─── QUOTED PASSAGE ───

One Friday afternoon, toward the end of the school day, I was plotting the campout itinerary with Keith Gary; we did a lot of things together over the years… some good, some bad, all fun. Also plotting with us was a couple of other friends who didn’t have the same WTH attitude (translation: they studied and made good grades!)—Alvin Zeringue and Jared Vantromp. But they had heard all the stories from the previous campouts, and the curiosity finally got to them, I guess; they were in for an Adventure! Some of the adventure was due to a general lack of planning, other than when, how, where… some of it was due to the circumstances that presented themselves during the night…

We decided that we would meet at Keith’s house after we went home and told our lies, –Ahem… we got permission to campout at X–the previously agreed upon placeholder that all the parents would be okay with—then, we would proceed to Y, the more exciting alternative. In this case, we had decided that we would walk to Bayou Vista and camp out at Skeleton Hills. There was always the possibility for various goings on there, and the longer you were there, the better chance to be a part of the fun.

So we finally got together at Keith’s house, at the corner of Railroad and First streets, and since we didn’t all have bicycles, we decided to walk to Bayou Vista. It seemed like farther, but a quick check of Google Maps shows it to be 3.8 miles. Once we got there, we stashed our meager camp out gear and joined in the various goings on at the Hills.

It was great fun until the cops came and ran everyone off! Well, we grabbed our gear, and knowing we couldn’t camp at the Hills, we went south across the road into the woods (now the Wal-Mart is there). After going what we thought was a sufficient distance in so that our fire would not be obvious (we thought), we established a small clearing and began gathering anything that looked like it would burn, and proceeded to try and start a fire to heat up our cans of beanie-weenies, etc.

─── DATA FOR THIS EXERCISE ───

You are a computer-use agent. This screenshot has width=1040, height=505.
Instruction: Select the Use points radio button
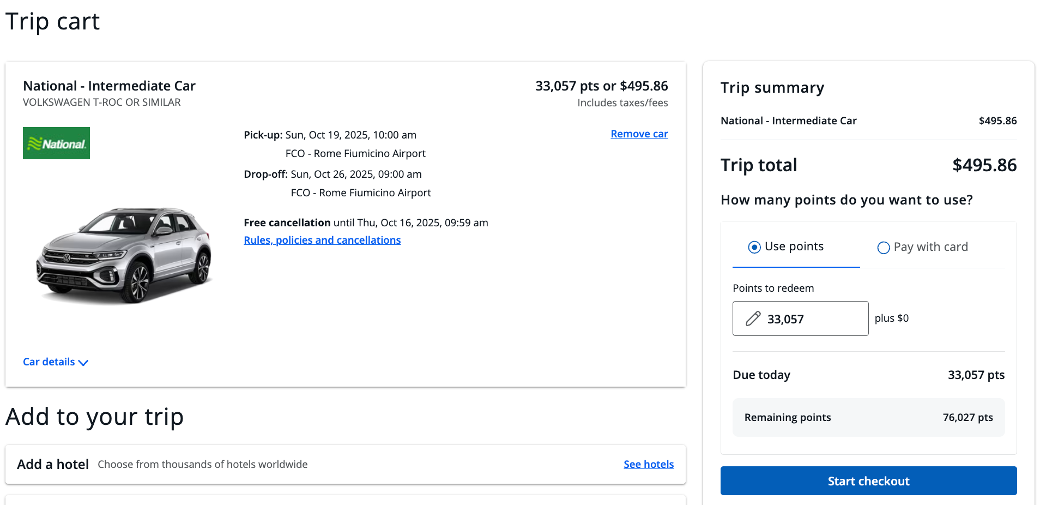[x=754, y=247]
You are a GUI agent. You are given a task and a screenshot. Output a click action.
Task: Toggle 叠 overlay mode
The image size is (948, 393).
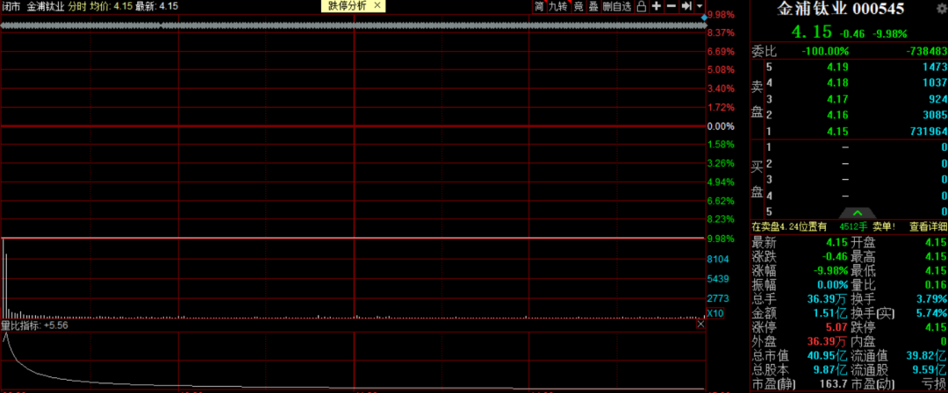click(593, 6)
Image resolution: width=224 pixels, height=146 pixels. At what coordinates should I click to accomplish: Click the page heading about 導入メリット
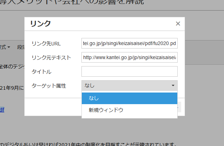click(x=70, y=4)
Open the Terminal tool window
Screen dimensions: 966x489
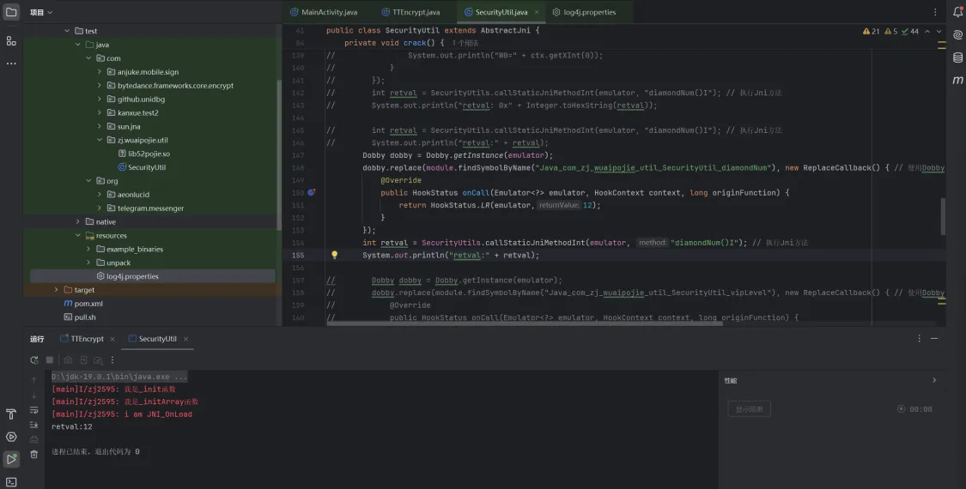[11, 481]
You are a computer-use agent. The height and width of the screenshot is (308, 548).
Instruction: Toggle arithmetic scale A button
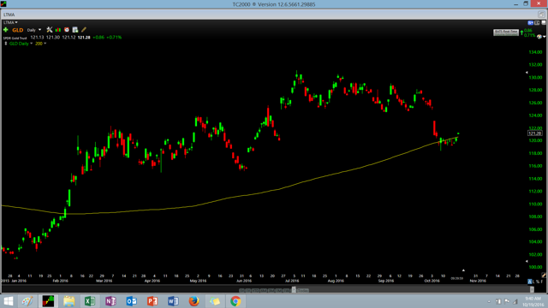[530, 281]
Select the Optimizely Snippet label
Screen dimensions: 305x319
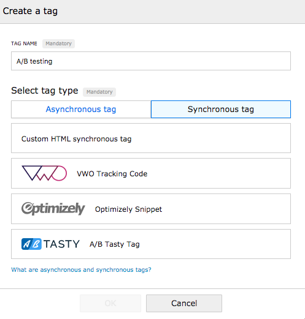128,209
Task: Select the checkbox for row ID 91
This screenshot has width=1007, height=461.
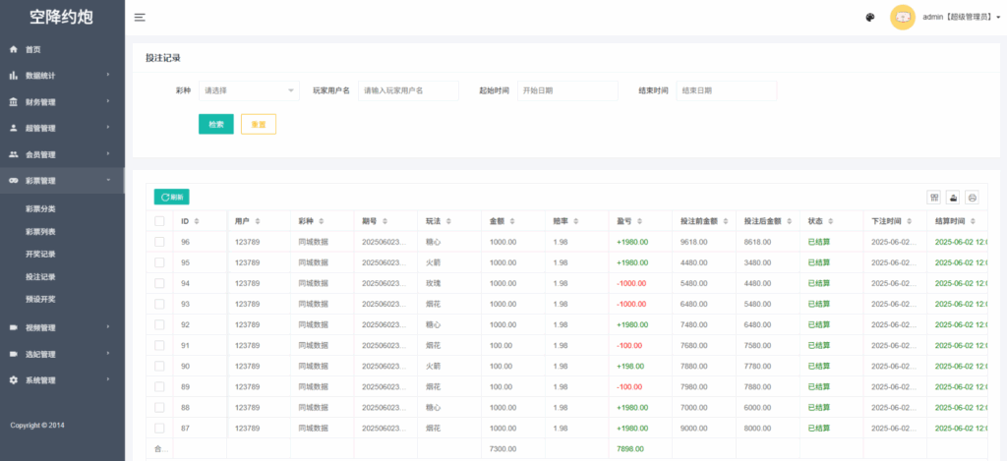Action: [160, 345]
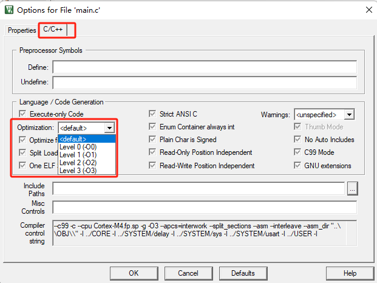Screen dimensions: 377x283
Task: Close the Options dialog window
Action: 366,9
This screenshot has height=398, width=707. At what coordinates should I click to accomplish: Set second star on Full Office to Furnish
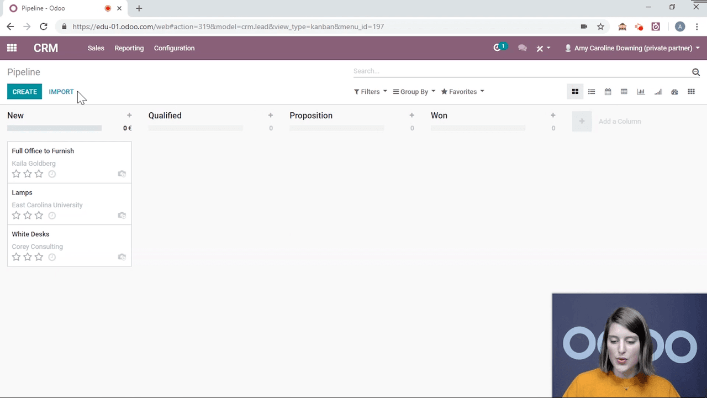(28, 174)
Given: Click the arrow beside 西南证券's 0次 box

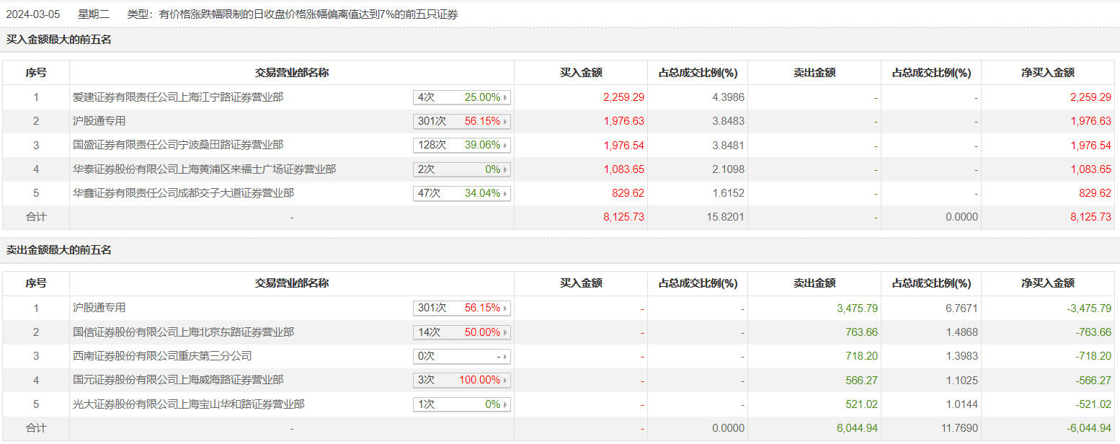Looking at the screenshot, I should [x=506, y=357].
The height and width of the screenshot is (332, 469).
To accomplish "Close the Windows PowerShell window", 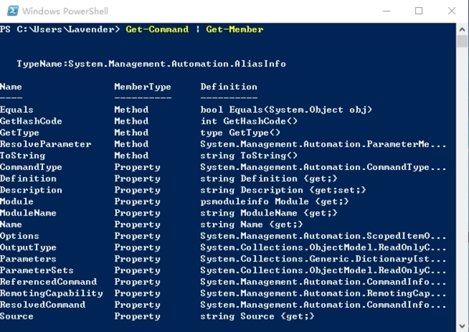I will click(x=452, y=11).
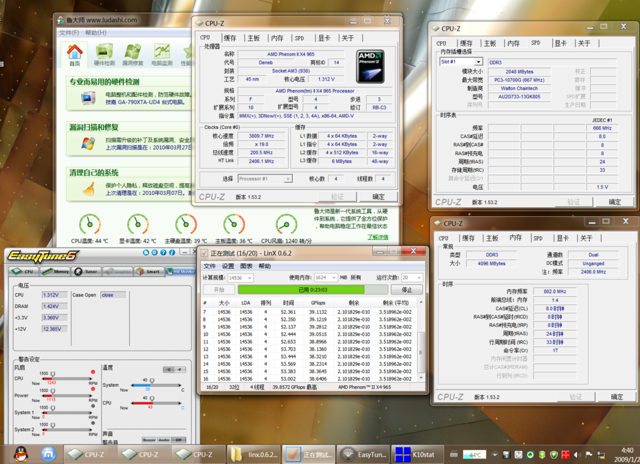Toggle the CPU fan warning indicator
The height and width of the screenshot is (464, 640).
pos(93,372)
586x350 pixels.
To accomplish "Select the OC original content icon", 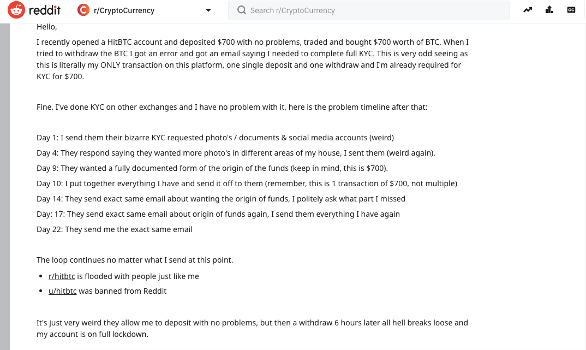I will pos(571,10).
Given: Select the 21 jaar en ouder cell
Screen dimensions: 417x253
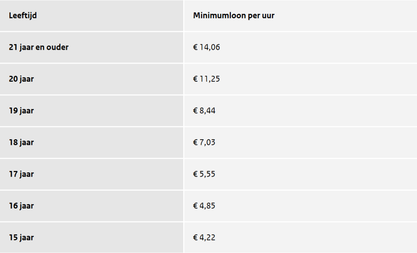Looking at the screenshot, I should coord(39,47).
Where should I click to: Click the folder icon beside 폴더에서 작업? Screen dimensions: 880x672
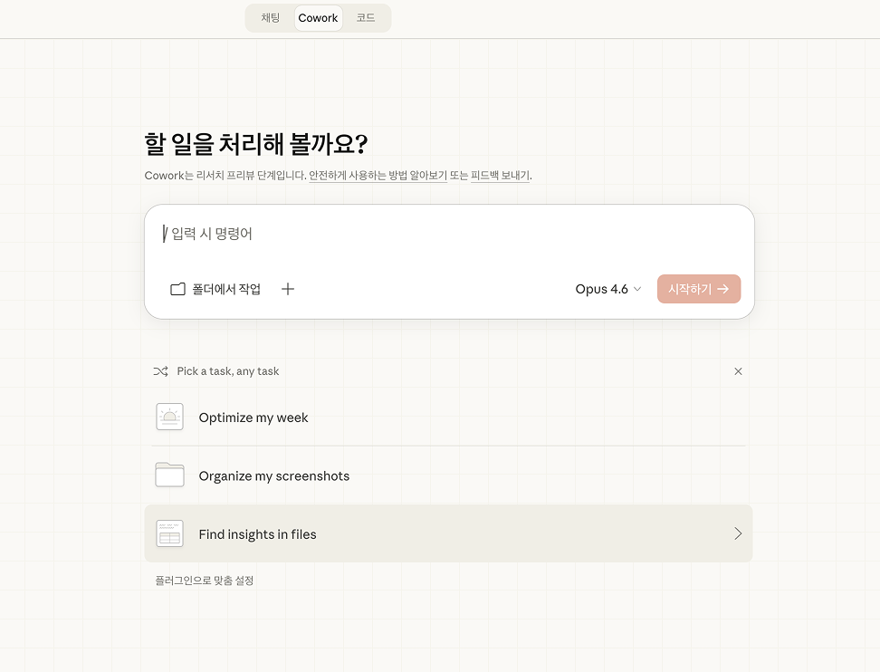[177, 288]
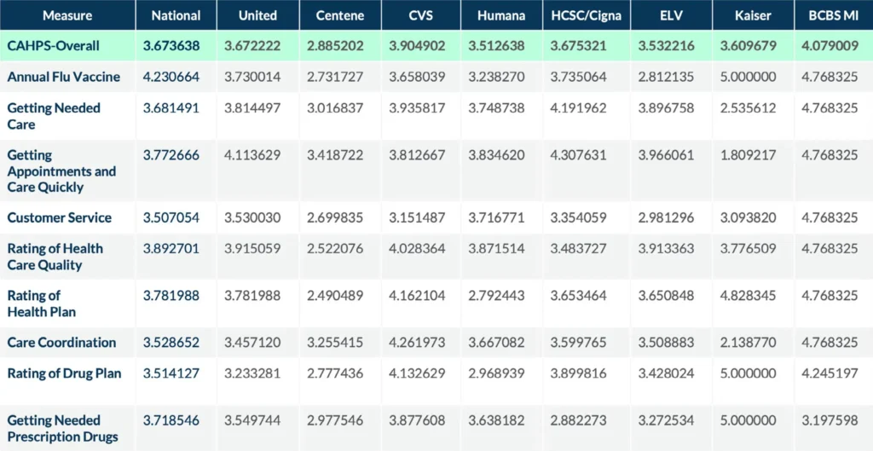Click Kaiser's Annual Flu Vaccine value 5.000000

[750, 77]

───

**EXERCISE REQUIREMENTS**.
(A) According to the campout account, why did the friends walk to Bayou Vista instead of riding?
(B) Quote the stretch of the records from the line containing "Given: Select the 21 jaar en ouder cell" through the end of the records, leaving out the pictures.

**ANSWER LIST**.
(A) They walked because not all of them had bicycles.

(B)
Given: Select the 21 jaar en ouder cell
Screen dimensions: 417x253
Looking at the screenshot, I should coord(39,47).
Where should I click to: Click the folder icon beside 폴더에서 작업? Screen dimensions: 880x672
[177, 288]
Click Kaiser's Annual Flu Vaccine value 5.000000

[750, 77]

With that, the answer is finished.